January 11, 2017
So many times, our attempts at making resolutions have their roots in a belief that the person God created us to be is not enough.
“My mother told me that she liked the idea of the west, of the frontier, of going there to make a fresh start. I liked the idea too. In the west, I would be popular. I would reinvent myself. Nobody would know that back in Michigan, I’d been a nerd. And best yet, I would attend Fairview High School, where a junior named Holly had just won the Seventeen cover model contest. I had the issue upstairs in my room, carefully filed in a little library of teendom.”
Oh, how I can relate to these words from Susan Burton, in a recent episode of This American Life. At the same time Susan was moving from Michigan, I was moving to Michigan. My dad had accepted a promotion at his job, which meant our family would be packing up and moving from our little yellow house on a cul-de-sac on the East Coast all the way to a suburban neighborhood just outside Detroit.

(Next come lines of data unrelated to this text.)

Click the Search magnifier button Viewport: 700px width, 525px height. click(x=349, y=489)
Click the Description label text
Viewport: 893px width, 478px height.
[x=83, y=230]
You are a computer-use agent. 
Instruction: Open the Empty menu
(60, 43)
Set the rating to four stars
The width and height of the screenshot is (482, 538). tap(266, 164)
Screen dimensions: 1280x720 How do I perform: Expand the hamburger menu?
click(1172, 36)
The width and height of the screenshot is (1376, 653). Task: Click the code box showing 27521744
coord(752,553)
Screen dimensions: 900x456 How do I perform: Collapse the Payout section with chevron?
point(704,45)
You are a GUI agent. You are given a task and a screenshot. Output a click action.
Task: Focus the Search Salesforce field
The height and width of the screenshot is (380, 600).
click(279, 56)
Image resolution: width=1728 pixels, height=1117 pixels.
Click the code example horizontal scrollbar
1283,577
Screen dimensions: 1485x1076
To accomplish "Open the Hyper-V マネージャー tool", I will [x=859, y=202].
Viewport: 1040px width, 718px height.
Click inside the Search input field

I had moved a lot in my young life, but most of the moving had taken place when I was just a toddler—while my dad was still in the Army—so I had no memory of the packing up, moving to a new location, and starting a new life in a new place. When, at ten years old, I was told we’d be moving, I don’t think I truly knew what that meant. I mean, I knew I’d be getting a new bedroom. I knew there was some possibility I might even get a puppy. But the concept which seemed to fascinate me most of all was the idea of moving to a place where no one knew me. As I saw it, I was getting a chance to make myself over, in the image I—at ten years old—deemed best for me.
And who could blame me?
From the beginning of time, we have been in a quest to take charge of our image, our destiny, our lot in life. In the Garden of Eden, Adam and Eve were lured away from the goodness of God’s best in search of some alternative to the plan God had in mind. When the serpent enticed them with empty promises and deceitful motivation, the neophyte couple—despite having been gifted with the joy of an unfettered relationship with God—fell for the lie that they were not enough and that there was something more they needed for all to be right in their world.
We get this. In fact, each year we practice some form of this search for a “better me” as we embark on the custom of making New Year resolutions. Researchers tell us 45 percent of Americans usually make a resolution at the beginning of a new year, with another 17 percent making resolutions infrequently. What are we resolving to do (or not to do)? Take a look at this list of Top 10 Resolutions for 2015: Lose weight, get organized, spend less, save more, enjoy life to the fullest, stay fit and happy, learn something exciting, quit smoking, help others in their dreams, fall in love, spend more time with family.
I don’t think any of us would argue with these resolutions, right? There is nothing inherently bad in any of the resolutions on this list. And there is tons of research offering suggestions for making our resolutions stick. This is especially helpful in light of the fact that keeping our resolutions becomes increasingly difficult as time goes on. Six months after embarking on one of the changes in the list above, only 46 percent of people are still hanging in there with those changes. Our idea of change is so much easier than the actual implementation of those changes.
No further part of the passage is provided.